Bu kedinin sonnie olduğunu düşündü genç oğlan. Çünkü minhoyla geçirdiği zamanlarda sonnienin minhoya ne kadar düşkün olduğunu anlamıştı.

İlk kedisi olmasından kaynaklanıyordu herhalde.

Minhonun hâlâ belinde olan ellerinj nazikçe yatağa bıraktı. Kapıda ağlayan kediyi öylece bırakamazdı da zaten.

Kapıyı açtığında tam da tahmin ettiği gibi sonnie içeri dalmıştı. Minik patilerinin izlediği tek yol minhonun yatağıydı. Bu görüntüyle beraber gülümsedi jisung.

Daha sonra aklına annesini aramadığı geldi ve teleşla telefonuna uzandı.

Açtığında kuzeninden annesinden arkadaşlarından hatta babasından bile gelen bir sürü cevapsız aramayı buldu gözleri.

Onun için ilk haber vermesi gereken kişi annesiydi. Saat daha erken olduğu için mesaj kutusuna girdi fakat annesinin attığı son mesajla biraz olsun rahatlamıştı.

Yine de özür mesajı yazacakken duyduğu ses ile irkildi.

"Annene ben haber verdim minhoyla uyuyakaldığınızı çok endişelenme"

"Teşekkür ederim Eun teyze. Annem benden haber alamasaydı gerçekten endişelenirdi."

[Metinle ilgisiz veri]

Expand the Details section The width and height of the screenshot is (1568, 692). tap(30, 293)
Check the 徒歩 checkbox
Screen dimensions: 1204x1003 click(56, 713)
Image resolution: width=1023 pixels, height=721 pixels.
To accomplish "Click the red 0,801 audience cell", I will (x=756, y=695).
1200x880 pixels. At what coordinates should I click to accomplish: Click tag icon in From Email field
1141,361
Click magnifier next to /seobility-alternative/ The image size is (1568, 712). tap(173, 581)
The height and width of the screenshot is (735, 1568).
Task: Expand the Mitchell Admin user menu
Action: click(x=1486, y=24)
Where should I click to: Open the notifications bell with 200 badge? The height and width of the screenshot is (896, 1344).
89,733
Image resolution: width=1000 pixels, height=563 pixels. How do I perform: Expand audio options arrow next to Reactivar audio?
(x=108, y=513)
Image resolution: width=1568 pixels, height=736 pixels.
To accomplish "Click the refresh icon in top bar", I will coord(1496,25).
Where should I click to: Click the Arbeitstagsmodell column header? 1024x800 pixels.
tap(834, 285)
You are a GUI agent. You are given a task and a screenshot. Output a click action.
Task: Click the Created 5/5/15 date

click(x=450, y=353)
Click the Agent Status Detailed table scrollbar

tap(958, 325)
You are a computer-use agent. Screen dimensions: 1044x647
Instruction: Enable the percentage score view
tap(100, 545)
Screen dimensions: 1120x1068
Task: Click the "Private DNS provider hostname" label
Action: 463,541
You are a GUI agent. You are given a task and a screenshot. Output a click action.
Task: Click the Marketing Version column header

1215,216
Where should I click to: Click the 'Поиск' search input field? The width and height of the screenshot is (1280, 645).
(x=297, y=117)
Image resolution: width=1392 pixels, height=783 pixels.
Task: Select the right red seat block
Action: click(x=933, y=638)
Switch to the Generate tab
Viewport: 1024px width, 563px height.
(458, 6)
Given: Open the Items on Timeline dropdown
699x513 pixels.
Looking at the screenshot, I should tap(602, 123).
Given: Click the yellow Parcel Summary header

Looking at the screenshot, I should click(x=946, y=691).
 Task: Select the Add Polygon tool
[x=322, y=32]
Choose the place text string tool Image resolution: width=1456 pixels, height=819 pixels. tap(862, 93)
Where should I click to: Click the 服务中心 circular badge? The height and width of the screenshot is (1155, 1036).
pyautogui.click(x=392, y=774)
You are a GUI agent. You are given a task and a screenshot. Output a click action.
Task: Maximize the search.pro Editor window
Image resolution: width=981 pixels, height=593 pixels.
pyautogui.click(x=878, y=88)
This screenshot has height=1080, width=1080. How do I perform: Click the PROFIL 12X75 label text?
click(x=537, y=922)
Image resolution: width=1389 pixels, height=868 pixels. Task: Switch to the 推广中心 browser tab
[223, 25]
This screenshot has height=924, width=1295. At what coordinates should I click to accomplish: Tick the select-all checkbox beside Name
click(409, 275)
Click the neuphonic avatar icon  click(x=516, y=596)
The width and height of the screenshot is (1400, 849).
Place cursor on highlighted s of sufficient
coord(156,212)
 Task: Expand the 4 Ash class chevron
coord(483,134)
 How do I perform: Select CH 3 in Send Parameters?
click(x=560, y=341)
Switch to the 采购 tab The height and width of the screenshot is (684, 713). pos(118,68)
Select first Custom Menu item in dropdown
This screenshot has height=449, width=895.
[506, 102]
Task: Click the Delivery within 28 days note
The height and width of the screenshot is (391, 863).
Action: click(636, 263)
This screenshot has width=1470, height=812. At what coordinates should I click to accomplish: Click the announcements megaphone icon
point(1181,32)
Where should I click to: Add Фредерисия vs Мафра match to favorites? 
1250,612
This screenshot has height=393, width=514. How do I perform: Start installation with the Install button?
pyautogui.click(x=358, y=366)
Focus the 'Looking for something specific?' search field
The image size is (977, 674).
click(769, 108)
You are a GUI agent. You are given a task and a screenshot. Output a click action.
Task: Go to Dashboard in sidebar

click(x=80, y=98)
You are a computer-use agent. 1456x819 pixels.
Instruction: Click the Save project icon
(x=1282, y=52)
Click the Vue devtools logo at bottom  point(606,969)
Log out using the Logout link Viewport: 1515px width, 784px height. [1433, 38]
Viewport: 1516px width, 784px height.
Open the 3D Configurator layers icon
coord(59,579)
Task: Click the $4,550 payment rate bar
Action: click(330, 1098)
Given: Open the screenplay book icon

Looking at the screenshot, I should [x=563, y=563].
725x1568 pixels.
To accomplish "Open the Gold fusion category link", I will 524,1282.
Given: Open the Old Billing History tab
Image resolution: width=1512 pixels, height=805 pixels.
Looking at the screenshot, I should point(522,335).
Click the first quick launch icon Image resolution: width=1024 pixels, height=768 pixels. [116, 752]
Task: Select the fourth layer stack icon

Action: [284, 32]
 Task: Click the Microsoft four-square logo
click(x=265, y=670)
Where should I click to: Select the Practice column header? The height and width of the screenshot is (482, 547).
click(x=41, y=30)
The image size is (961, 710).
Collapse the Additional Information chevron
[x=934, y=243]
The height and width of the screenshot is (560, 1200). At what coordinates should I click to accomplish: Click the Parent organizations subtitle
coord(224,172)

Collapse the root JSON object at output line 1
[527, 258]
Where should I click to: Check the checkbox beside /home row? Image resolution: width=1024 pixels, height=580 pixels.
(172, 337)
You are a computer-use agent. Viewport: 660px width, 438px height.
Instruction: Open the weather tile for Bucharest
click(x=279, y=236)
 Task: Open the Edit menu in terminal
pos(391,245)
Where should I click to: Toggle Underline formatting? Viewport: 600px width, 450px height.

"Bilmez miyim anneler böyledir işte haber alamayınca hep en kötü senaryoları düşünürüz."

"Hm hm anlıyorum."

"Jisung senden bir şey isteyebilir miyim?"

"Tabiki"

"Minho seninle konuşmaya başladığı zamandan beri çok mutlu. Önceden bizimle konuşmazdı bile, fakat şu an jihunla konuşmasa bile benimle ve babasıyla konuşuyor. Sen ona iyi geliyorsun. Bir hata yapsa bile onu affetsen olur mu? Onu hiçbir zaman bu kadar mutlu görmemiştim."

"Zaten ondan ayrı kalmayı pek düşünmüyorum Eun teyze. İçin rahat olabilir."

"Teşekkür ederim tekrardan. Minhoyu da uyandır da okula gidin hadi. Sen de böyle okul kıyafetlerinle uyumuşsun ama kusura bakma hastane işi çıkınca aklımızdan uçup gitmiş."

"Ah hayır sorun değil. Ben minho hyungu uyandırayım."

Eun hanım odadan çıkarken jisung minhonun yanına oturmuştu. Güneş ışığı yüzüne çarptığı için kasılan gözlerini izledi bir süre. Bu haliyle bile oldukça etkileyiciydi.

Tanrıya teşekkür etti. Minhoyla bu kadar yakın olmalarına izin verdiği için. Yaptığı şeyler belki doğru değildi ama hissettiği bu duygu onu bulutların üstünde hissettirecekse yanlışı seçmekten de çekinmezdi.

"Minho"

"Hm"

"Uyanmalısın artık okula gideceğiz."

Yine sessiz bir mırıltı dışarı çıkmıştı minhonun dudaklarından. Gözlerini sadece jisungu görebilecek kadar araladı. Sonra onu da yanına çekti.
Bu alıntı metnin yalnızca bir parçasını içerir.